How some are abusing EMTALA in futile cases:

Zee Klein wasn’t about to just let her mother die, no matter what some hospital committee decided. But instead of waging a high-profile fight against the hospital, she decided to get her mother out on her own.

It wasn’t going to be easy. For one, Medicare wouldn’t cover Pereira’s care if she were transferred to Christus St. Joseph, the downtown hospital where a doctor had agreed to take the case. Her coverage for her particular diagnosis already had been exhausted at Memorial Hermann.

Further complicating matters, Pereira’s condition was deteriorating fast “” by the time the hospital’s futility committee ruled, she was in respiratory distress and her kidneys were failing. Doctors wrote in her chart that the discharge was against their advice.
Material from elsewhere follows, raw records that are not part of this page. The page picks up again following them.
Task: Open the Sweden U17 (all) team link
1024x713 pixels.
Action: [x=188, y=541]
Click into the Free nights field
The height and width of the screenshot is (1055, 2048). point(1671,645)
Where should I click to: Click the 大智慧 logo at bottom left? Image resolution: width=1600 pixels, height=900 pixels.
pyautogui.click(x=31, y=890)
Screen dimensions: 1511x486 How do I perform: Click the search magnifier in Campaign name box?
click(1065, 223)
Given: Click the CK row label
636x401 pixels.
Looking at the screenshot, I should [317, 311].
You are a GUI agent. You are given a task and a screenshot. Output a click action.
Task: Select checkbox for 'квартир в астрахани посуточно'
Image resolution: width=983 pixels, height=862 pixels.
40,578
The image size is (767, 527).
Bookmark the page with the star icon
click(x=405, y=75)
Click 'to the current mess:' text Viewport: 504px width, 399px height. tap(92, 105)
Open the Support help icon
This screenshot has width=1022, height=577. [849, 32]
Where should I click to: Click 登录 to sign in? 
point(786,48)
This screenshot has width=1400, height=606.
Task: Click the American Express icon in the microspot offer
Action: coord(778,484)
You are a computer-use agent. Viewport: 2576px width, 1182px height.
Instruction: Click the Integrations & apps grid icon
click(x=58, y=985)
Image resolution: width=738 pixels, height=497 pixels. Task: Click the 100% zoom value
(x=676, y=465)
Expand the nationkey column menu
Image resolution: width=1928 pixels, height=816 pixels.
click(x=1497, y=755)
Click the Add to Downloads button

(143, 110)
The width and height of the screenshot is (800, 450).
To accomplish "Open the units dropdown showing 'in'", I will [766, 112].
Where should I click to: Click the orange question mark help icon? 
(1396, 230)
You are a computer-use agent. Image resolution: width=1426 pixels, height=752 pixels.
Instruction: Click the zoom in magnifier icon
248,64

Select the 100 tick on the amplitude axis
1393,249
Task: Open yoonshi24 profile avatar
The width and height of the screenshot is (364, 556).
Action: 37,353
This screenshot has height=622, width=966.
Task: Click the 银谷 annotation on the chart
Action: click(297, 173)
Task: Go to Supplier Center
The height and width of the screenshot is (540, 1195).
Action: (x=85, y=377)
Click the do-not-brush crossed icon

“The patient was unstable,” Castriotta said. “Given how sick she was, doctors felt her release would be dangerous.”

The moment wasn’t lost on Klein.

“She looked like she was in the throes of dying,” said Klein, 68, who had previously cared for her late husband when he suffered a stroke and numerous heart attacks. “We didn’t know how long she had.”

Still, Klein had a plan. She would have her mother transferred back to St. Dominic nursing home for several hours, then taken to St. Joseph’s emergency room, where federal law would require she be admitted.